#### Supplied text
────────────────────────────────────────

With God’s help, Joshua faithfully carried out the great task to which he had been appointed. As we read about Joshua’s victories, we also should be encouraged to faithfully follow the Lord: the same God who led Joshua and the Children of Israel into Canaan is leading us today!

────────────────────────────────────────

#### Task to complete
Could you repeat the passage about Joshua word for word, starting at "With God’s help, Joshua" and ending at "leading us today!"? The lines that come next are separate from the passage about Joshua.

#### Data excerpts
────────────────────────────────────────

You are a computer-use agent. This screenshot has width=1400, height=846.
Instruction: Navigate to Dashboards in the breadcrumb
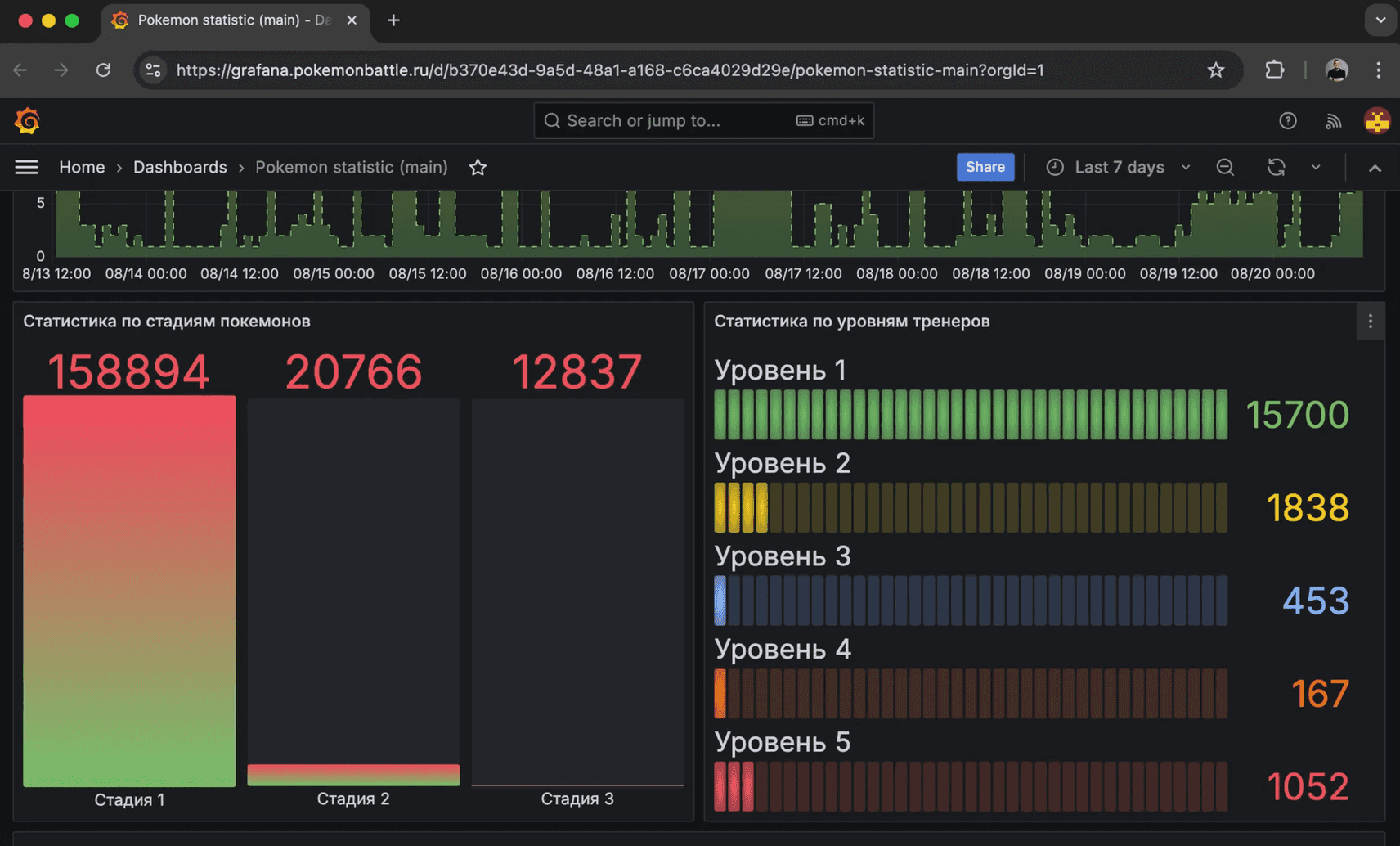pos(180,168)
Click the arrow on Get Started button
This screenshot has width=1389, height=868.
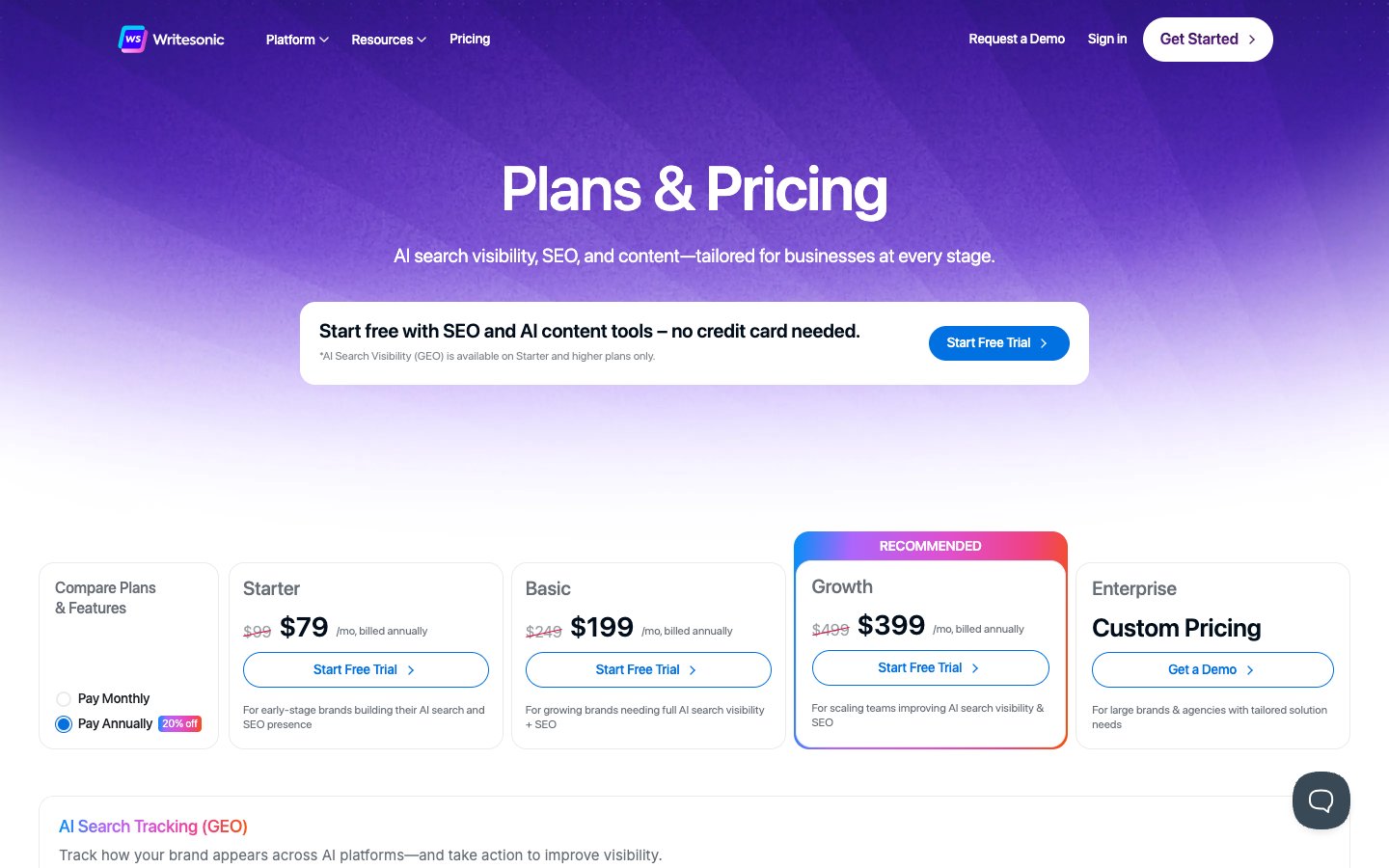(1252, 40)
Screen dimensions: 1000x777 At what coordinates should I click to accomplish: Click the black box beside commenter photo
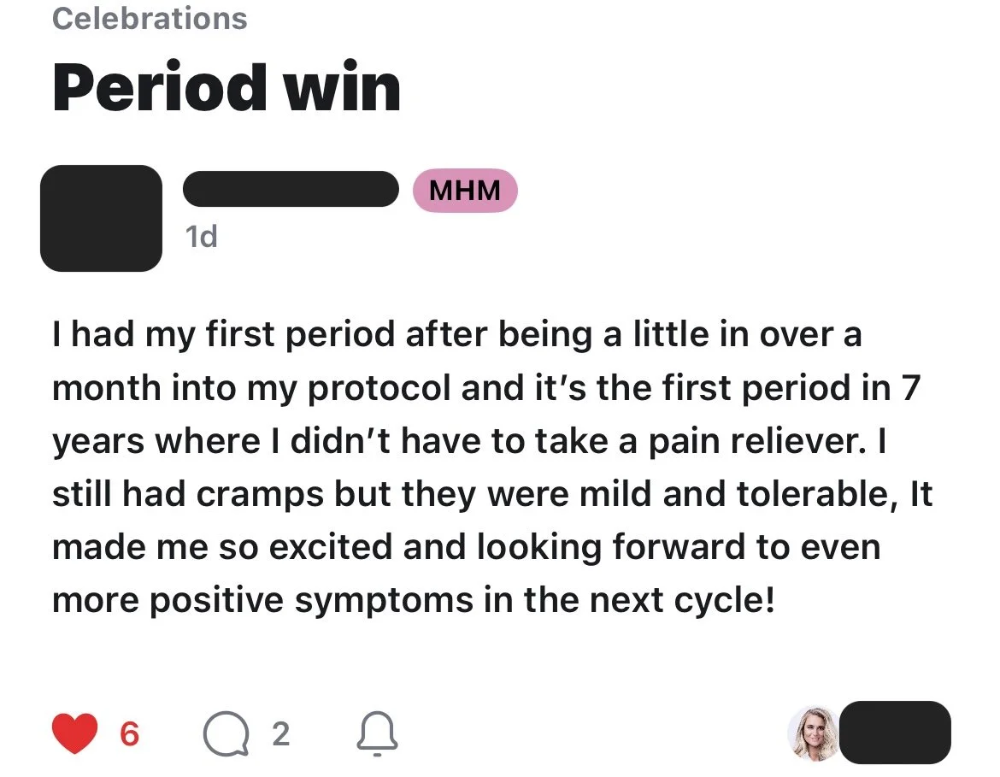[x=895, y=733]
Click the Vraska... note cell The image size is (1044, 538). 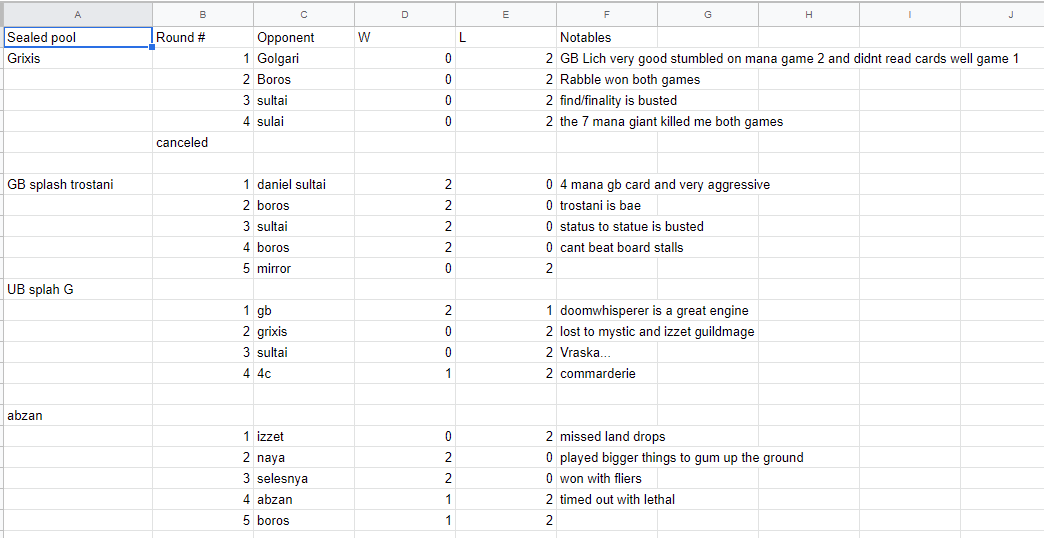[x=607, y=352]
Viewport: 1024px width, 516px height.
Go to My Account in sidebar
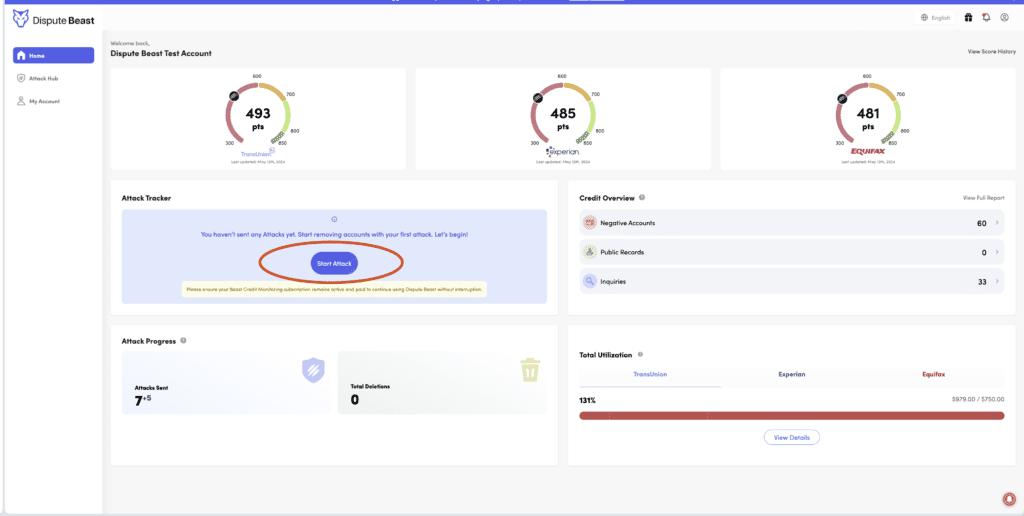pos(44,101)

────────────────────────────────────────

#### Output for this exercise
With God’s help, Joshua faithfully carried out the great task to which he had been appointed. As we read about Joshua’s victories, we also should be encouraged to faithfully follow the Lord: the same God who led Joshua and the Children of Israel into Canaan is leading us today!